For many solution hypotheses, we don’t need to build a complete product to test. Today there are many low-code and no-code tools that allow us to build simple solutions. And some of these tools exist for quite a while, like presentations and forms. At Gympass we tested some solution hypotheses that we had to solve the problem we discovered of bringing new options to people that didn’t want to go to the gym but wanted to pursue a healthier lifestyle.
The solution hypothesis was to partner with wellness apps and provide this app to our users for a monthly subscription fee. This new idea had two main hypotheses that we needed to test:
- Application providers willingness to partner. Application providers, like gyms, are used to the recurring monthly revenue model. Would they accept to be paid per day of use?
- Our user base willingness to pay. Is our user base interested in paying a monthly fee to access the applications?
To test our first hypothesis, we built a deck with the value proposition that we planned to deliver to the partners and talked to some potential partners. We presented the opportunity to 8 potential partners, of whom 6 showed interest and 4 decided to join our proof of concept. NEOU, a workout app, 8fit, a workout and nutrition app, Tecnonutri, a nutrition app, and ZenApp a meditation app.
Okay, our first hypothesis was validated with just a simple slide deck. No product was built. Now we needed to validate the second hypothesis, the willingness to subscribe.
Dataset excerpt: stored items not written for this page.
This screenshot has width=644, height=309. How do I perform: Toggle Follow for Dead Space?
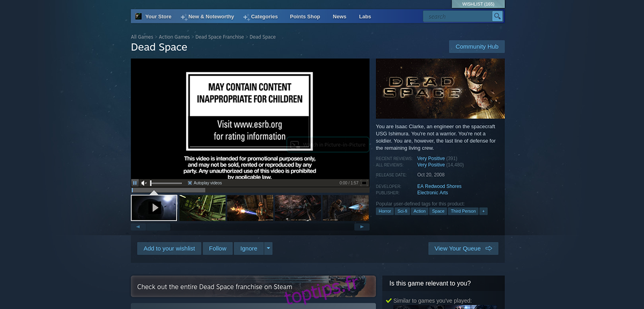coord(217,248)
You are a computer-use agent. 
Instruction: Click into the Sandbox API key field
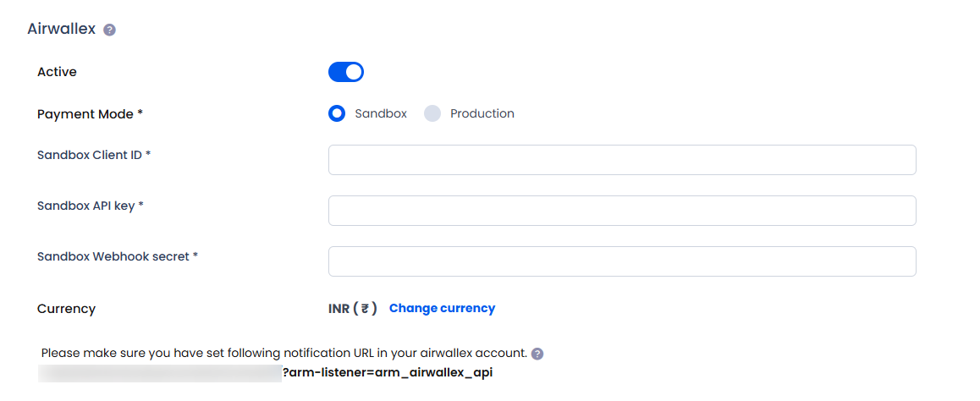(x=621, y=211)
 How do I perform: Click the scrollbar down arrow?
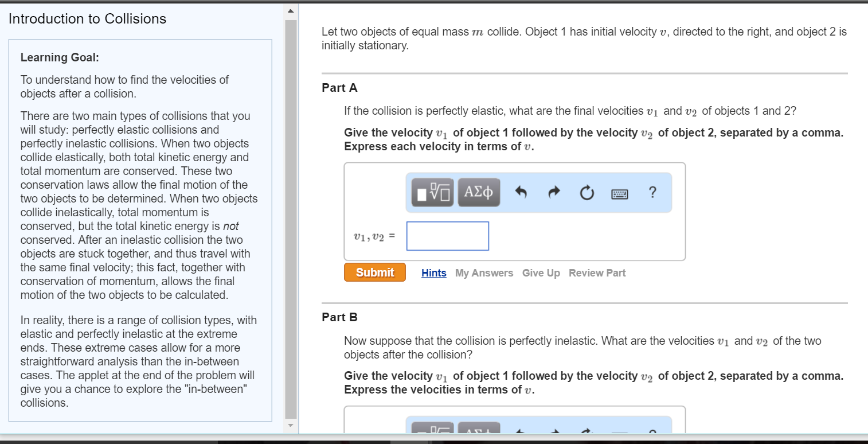point(291,424)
Is our user willing to pay to access these applications through Gympass?
To test our second hypothesis, we built a simple form, where we described the product and asked for the user’s name, email, and company. After the user provided this information, he was directed to a Paypal subscription page, where he had to provide his credit card details to subscribe to the service. The user would receive an email with the activation link for each application. There was no real product, no logged-in area, just a form to test interest and an email with links to the applications.
So use the no-code or low-code tools options available to build your solution hypothesis to make it easier and faster to go through the solution discovery. As a side-effect, business people will start to understand, appreciate and even want to participate in your next discoveries.
- Business people dislike discoveries because of 3 main reasons. (1) They believe they know more about the business, the clients, and what they need. (2) They may have had past experiences where the discovery took too long. (3) They are used to a “business demands => technology implements” model.
- Changing this mindset requires patience and repetition. Three things a product manager should do continuously to help change this mindset. (1) Ask why the person is asking to implement the demanded feature. (2) Learn about the business. (3) Shorten the discovery process.
- In order to shorten the discovery process, we should think in terms of an MVD mindset, i.e., minimal viable discovery, where we discover enough about the problem in order to generate and test the solution hypothesis as fast as possible.
- The best discovery method is called delivery. The moment of truth of any solution hypothesis is when we are able to present it to the potential user in her own context where she faces the problem we want to solve. Today we have many low-code and no-code solutions that help us build our solution hypothesis to make it easier and faster to go through the solution discovery.
- As a side-effect, business people will start to understand, appreciate and even want to participate in your next discoveries.